Zuppi ha 66 anni, è nato e ha lavorato soprattutto a Roma e proviene dagli ambienti progressisti della Chiesa italiana: è da sempre vicinissimo alla Comunità di Sant’Egidio, una delle più popolari e influenti associazioni cattoliche italiane, che si occupa soprattutto di lotta alla povertà.

La scelta del Papa è piuttosto rilevante perché era da molti anni che la CEI non era guidata da una persona che proviene dall’ala progressista della Chiesa: fra gli ultimi tre presidenti della CEI c’erano invece stati Camillo Ruini e Angelo Bagnasco, che al contrario avevano teorizzato e applicato un’alleanza politica col centrodestra italiano.

Zuppi sostituirà Gualtiero Bassetti, arcivescovo di Perugia e Città della Pieve, che era in carica dal 2017 ed era considerato una figura di compromesso fra progressisti e conservatori. Il mandato del presidente della CEI dura cinque anni.
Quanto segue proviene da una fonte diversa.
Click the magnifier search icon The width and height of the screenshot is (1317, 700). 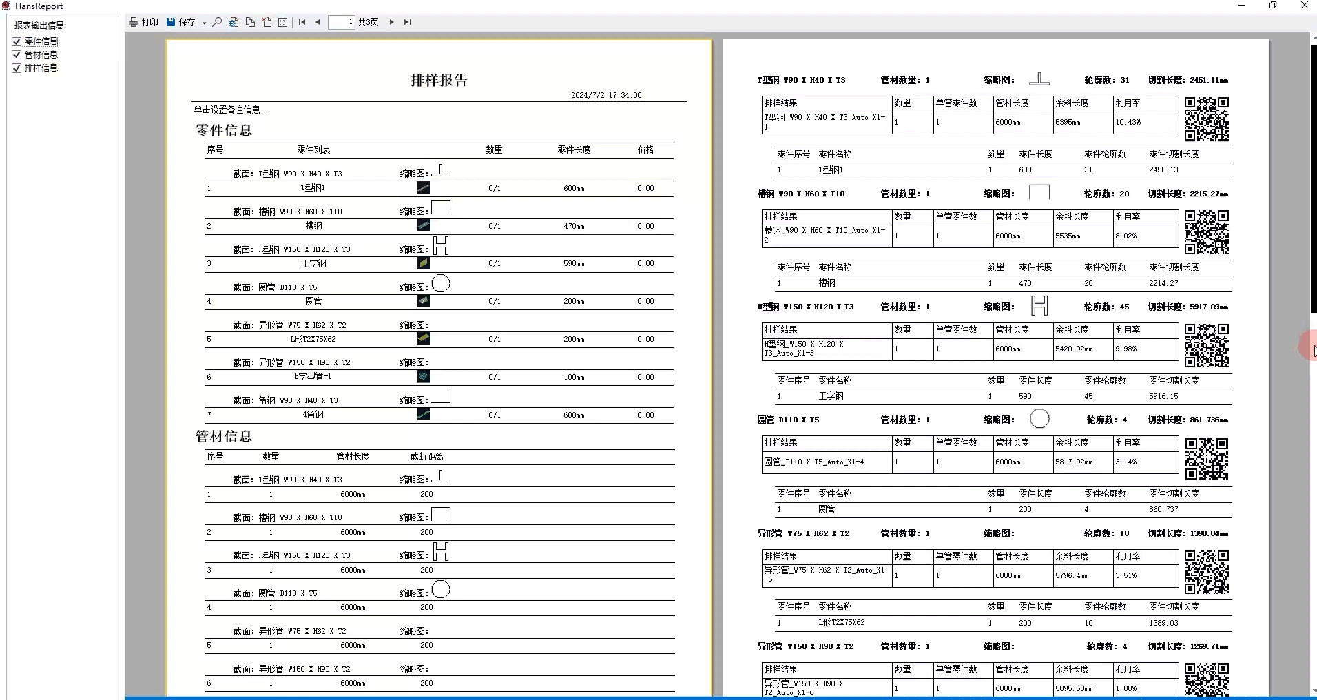(x=217, y=22)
Zuppi è nato a Roma in una famiglia che aveva già avuto un cardinale: Carlo Confalonieri, arcivescovo dell’Aquila nel Secondo dopoguerra e poi influentissimo funzionario in Vaticano. Dopo essere entrato in seminario ed essersi laureato in Lettere alla Pontificia Università Lateranense, Zuppi è stato per moltissimi anni vice-parroco e poi parroco nella basilica di Santa Maria in Trastevere. La sua ascesa nelle gerarchie della Chiesa era iniziata nel 2012, quando fu nominato vescovo: tre anni dopo diventò vescovo di Bologna, carica che ricopre ancora oggi.

Parallelamente Zuppi è stato a lungo assistente ecclesiastico, cioè vescovo di riferimento, della Comunità di Sant’Egidio: è infatti un amico d’infanzia del fondatore della Comunità, Andrea Riccardi.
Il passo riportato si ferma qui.